Feb. 10, 2017
AGCO recently announced its intention to launch a tender offer for the outstanding shares of Kepler Weber S.A. (“Kepler Weber”), the leading Brazilian manufacturer of grain storage and handling equipment. AGCO has reached a binding agreement with the two largest shareholders of Kepler Weber, Caixa de Previdência dos Funcionários do Banco do Brasil and BB - Banco de Investimento S.A., to acquire their blocks of shares totaling approximately 35% of the outstanding shares.
AGCO intends to launch a tender offer to acquire up to all of the common shares held by the other shareholders for purpose of delisting Kepler Weber shares from the São Paulo Stock Exchange. The price of the Offer will be BRL 22.00 (US $7.03) per share, valuing Kepler Weber at BRL 578.9 million (US $185M). This price per share represents a 25.7% premium to the closing price of February 9, 2017 and a 24.3% premium to the 3-month average share price of Kepler Weber. The Offer and the consummation of the transaction are subject to customary conditions and regulatory approvals.
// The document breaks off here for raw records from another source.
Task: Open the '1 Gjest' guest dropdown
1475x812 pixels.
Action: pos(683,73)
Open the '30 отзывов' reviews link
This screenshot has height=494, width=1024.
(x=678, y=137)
“The acquisition of Kepler Weber would significantly enhance our market position in the South American grain handling and storage industry,” said Martin Richenhagen, AGCO’s Chairman, President and Chief Executive Officer. “Kepler Weber’s products are complementary to our GSI’s offerings and are recognized by its customers for their design, quality and innovation. This combination would also provide significant marketing synergies and a leadership position in the South American market as well as further strengthen our capabilities to serve large global customers.”
Rabobank is acting as financial advisor to AGCO and Pinheiro Neto Advogados is serving as legal advisor.